Que poco imaginaba que se trataba de unos verdaderos Juegos Olímpicos para categoría Juvenil. Que poco imaginaba lo importante que puede ser esta experiencia para los atletas. Son unos privilegiados y es muy, muy difícil estar aquí. Los sistemas de clasificación han sido muy exigentes. En carreras participan alrededor de 25 atletas y en concursos apenas 16. ¡De todo el mundo!
Ayer les entregamos su diploma de participación que les acredita como olímpicos. Los entrenadores y oficiales también deberíamos tener nuestro diploma, pues así ha sido hasta ahora en las anteriores ediciones, y sin embargo parece que en esta ocasión la organización ha optado por que no sea así. Nuestro jefe del equipo de atletismo, Jose Grossocordón defendió a nuestro colectivo encarecidamente y solicitó que la delegación española presente una reclamación al respecto.

Cuando Maria Vicente me habló de esta competición me equivoqué al vanalizarla, y creo que es un error que ha podido cometer más de un entrenador, porque desde la distancia no se percibe la dimensión de este evento. La vida en la Villa hace que nuestros chicos se relacionen con atletas y deportistas de todo el mundo. Que tomen contacto con otros deportes y entiendan que sus inquietudes no son diferentes del deportista de tiro con arco o del de vela. Que su sentimiento de pertenencia a un equipo es similar al que puedan tener las chicas del basquet tres a tres, o los chicos del balonmano playa. Nuestros atletas aquí no compiten solo por ellos, por su familia, por su entrenador o su club. Representan a su país y en este caso particular, también a los quinientos mil españoles que viven en Buenos Aires.
Hoy hemos entrenado con todo el grupo. Como cada día, ante la mirada atenta del público. Han firmado autógrafos y se han hecho fotos. Hoy, como cada día desde que estamos aquí nuestros chicos se han sentido importantes gracias a este público tan maravilloso y paciente, capaz de soportar colas interminables con tal de ver su deporte favorito y a las futuras grandes estrellas del deporte mundial, pues la mayoría estarán por aquí.

Finalizado el entrenamiento hemos propuesto una reunión previa a la competición junto al pebetero, donde arde la llama olímpica, para que los atletas sean conscientes de que, sin ningún tipo de dudas esta competición es la más importante en la que han participado nunca.
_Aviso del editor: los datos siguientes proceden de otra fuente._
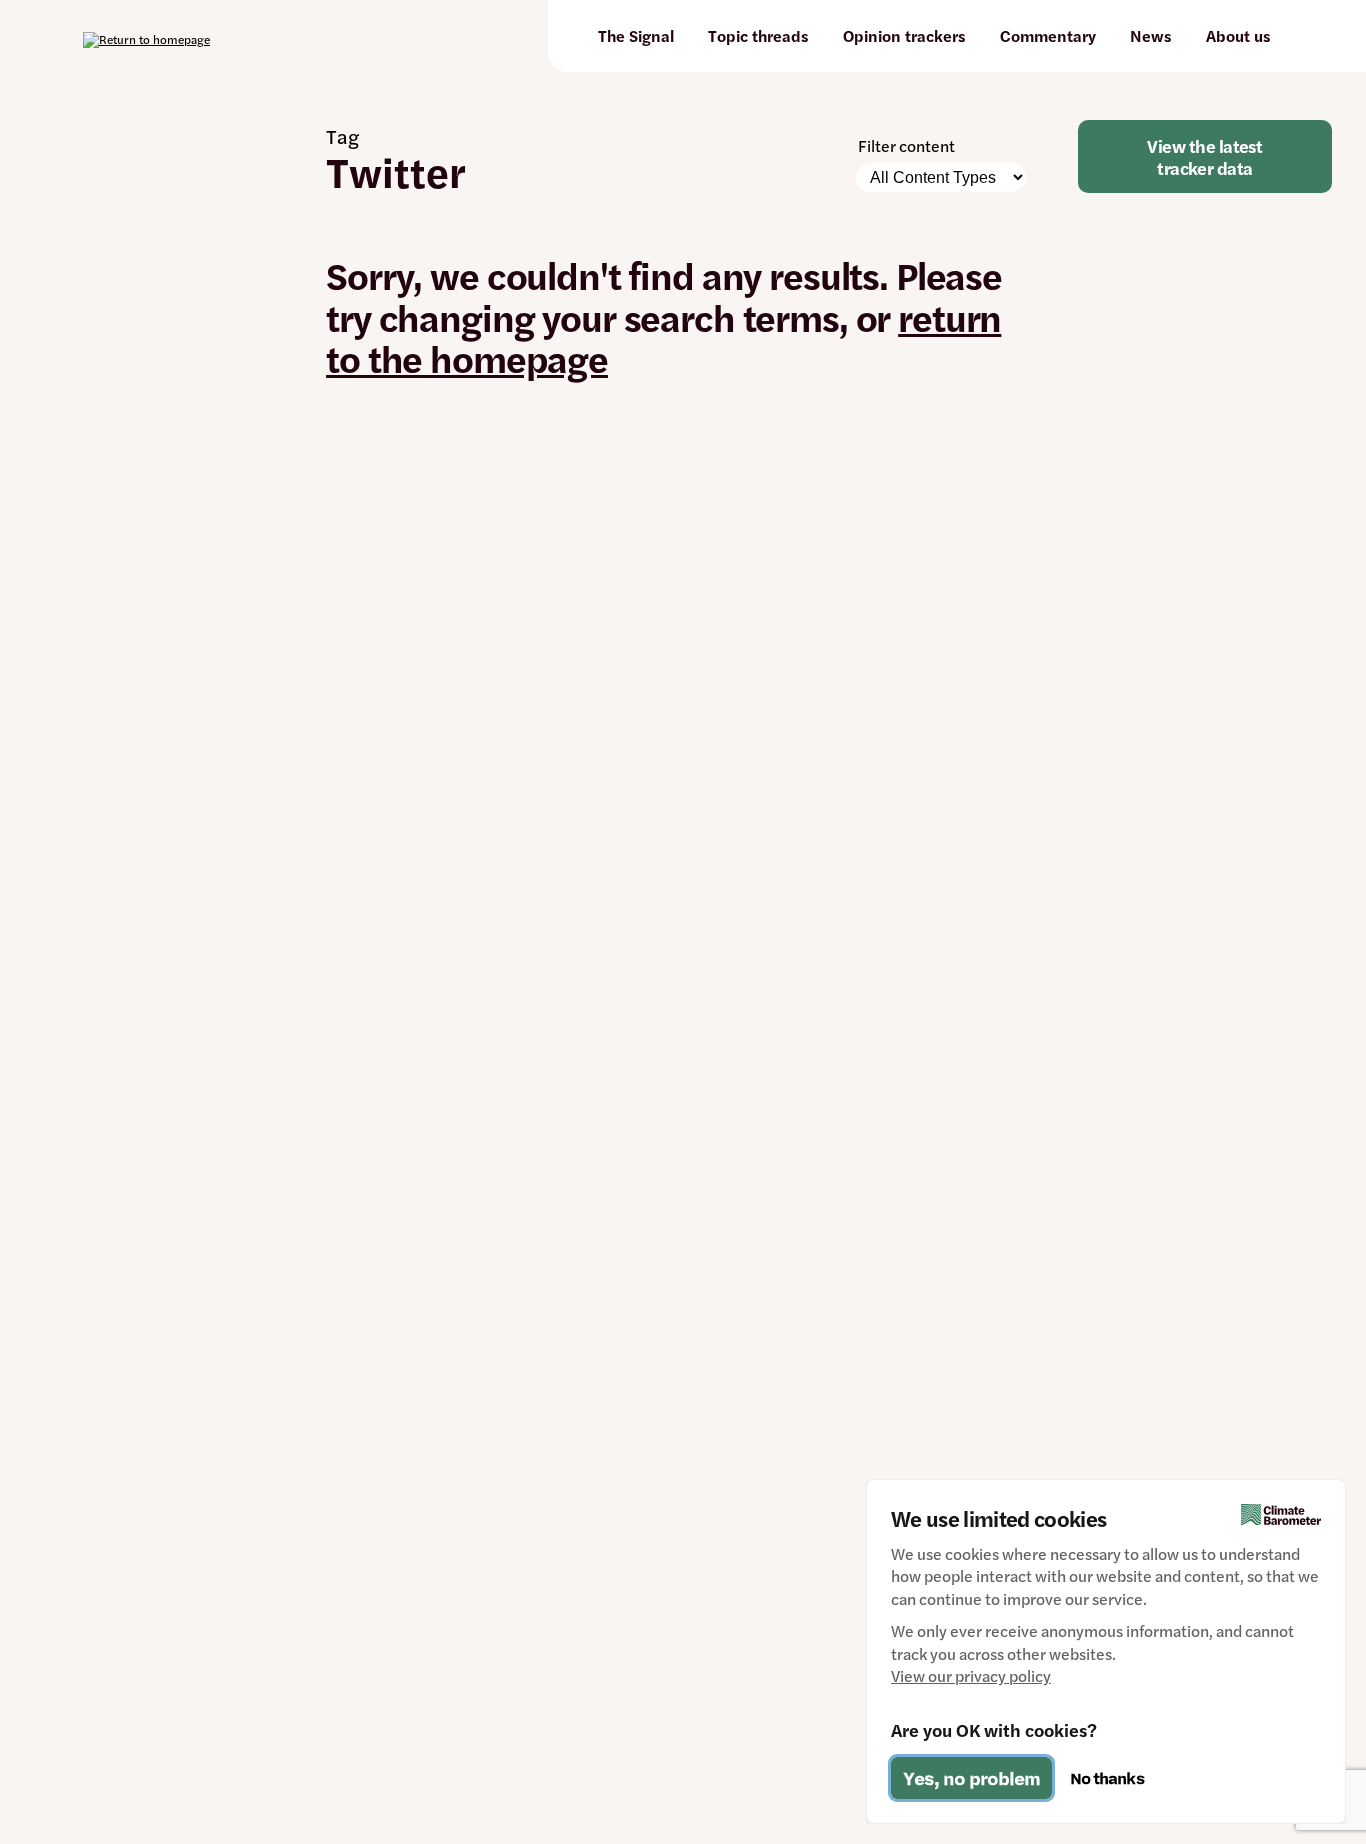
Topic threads (758, 35)
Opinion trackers (904, 35)
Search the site (1304, 36)
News (1151, 35)
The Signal (636, 35)
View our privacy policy (971, 1676)
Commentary (1048, 35)
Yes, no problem (971, 1778)
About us (1238, 35)
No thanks (1107, 1778)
Les hemos explicado que deben aprovechar esta oportunidad, vivir esta experiencia con los cinco sentidos, que han tenido la extraordinaria suerte de coincidir en el tiempo con esta competición, ya que, como sus hermanos mayores, los Juegos Olímpicos de la Juventud se celebran cada cuatro años y que no pueden desaprovechar esta oportunidad.
Nadie les va a exigir medallas, posición de finalistas o marcas personales. Su único objetivo es saltar a la pista, competir, y que cuando hayan terminado y les preguntemos, su respuesta sea: he hecho todo lo que he podido, no me he guardado nada, y si es así habrán triunfado.
Cada atleta, en su interior, sabe cuando se ha dejado la piel en la pista y sin duda, son ellos, los atletas, los jueces más duros que pueden tener sobre su propio rendimiento.
Hoy, mientras escribo estas líneas, ya se están preparando para competir 6 de los integrantes de nuestra selección y estoy convencido que nos harán sentirnos orgullosos de ellos.